Les États, armateurs et autres acteurs concernés doivent garantir aux équipages l’accès aux services consulaires, aux produits essentiels et aux rapatriements, a déclaré à Genève une porte-parole du Haut-Commissariat, Shabia Mantoo.
Selon l’Organisation maritime internationale, environ 400 navires restent immobilisés dans le détroit. Ces marins n’ont pas pu être évacués pendant le cessez-le-feu, dans le cadre d’une opération qui devait permettre le départ de 11.000 membres d’équipage bloqués dans le Golfe.
Ce bilan reste incomplet, de nombreux marins présents sur des embarcations plus petites étant toujours portés disparus ou n’ayant pas encore été localisés, selon le Haut-Commissariat.
Des équipages abandonnés
Au moins neuf navires, transportant 93 marins, auraient été abandonnés par leurs propriétaires depuis le début de la guerre. Certains équipages sont privés de nourriture, d’eau, de carburant, d’électricité, de soins médicaux et de moyens de communiquer avec leurs proches. Des salaires resteraient également impayés.
Le Haut-Commissariat fait état de 17 marins tués depuis le début du conflit. « Les attaques contre des navires civils sont inacceptables et doivent cesser », a déclaré Mme Mantoo, rappelant leur protection par le droit international humanitaire.
Déclenché le 28 février par des frappes américaines et israéliennes contre l’Iran, le conflit a conduit Téhéran à bloquer la navigation dans le détroit d’Ormuz, passage stratégique pour le commerce mondial des hydrocarbures. L’Iran menace les navires qui n’empruntent pas l’itinéraire qu’il a imposé le long de ses côtes, tandis que Washington maintient un blocus des ports iraniens.
Treizième nuit de frappes
L’armée américaine a annoncé vendredi une treizième nuit consécutive de frappes contre des cibles militaires iraniennes, destinées, selon le commandement américain pour le Moyen-Orient, à réduire les menaces des Gardiens de la Révolution contre la marine marchande.
Le quartier général de la marine des Gardiens de la Révolution à Zibakenar, à environ 350 kilomètres de Téhéran, a notamment été touché, endommageant des équipements sans faire de victime, selon les autorités locales citées par l’agence Irna.

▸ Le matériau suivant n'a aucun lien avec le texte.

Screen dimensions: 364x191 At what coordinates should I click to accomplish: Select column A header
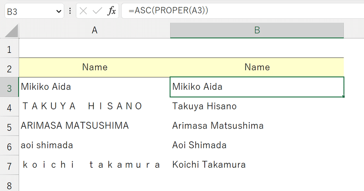95,30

Des explosions ont également été signalées à Ahvaz, Bandar Abbas et sur l’île de Qeshm.
L’armée iranienne a promis de poursuivre ses « représailles » tant que les attaques américaines continuent, affirmant avoir visé par drones des installations utilisées par les forces américaines au Bahreïn, en Jordanie et au Koweït.
Le chef de la diplomatie iranienne, Abbas Araghchi, a averti que tout pays participant ou apportant son aide aux opérations américaines engagerait sa responsabilité, Téhéran se réservant le droit d’agir au titre de la légitime défense.
Il a également dénoncé un « précédent incendiaire » après l’annonce de Donald Trump selon laquelle les avoirs iraniens gelés aux États-Unis pourraient servir à indemniser les dégâts causés aux navires et aux cargaisons dans le Golfe.
L’escalade a porté jeudi le Brent à 100,69 dollars le baril, en hausse de 7,04%, avant un léger repli vendredi autour de 100 dollars.
Jeudi, le secrétaire général de l’ONU, Antonio Guterres, avait estimé devant le Conseil de sécurité que la situation devenait « hors de contrôle » et se trouvait « au bord de l’inimaginable », appelant à l’arrêt des combats.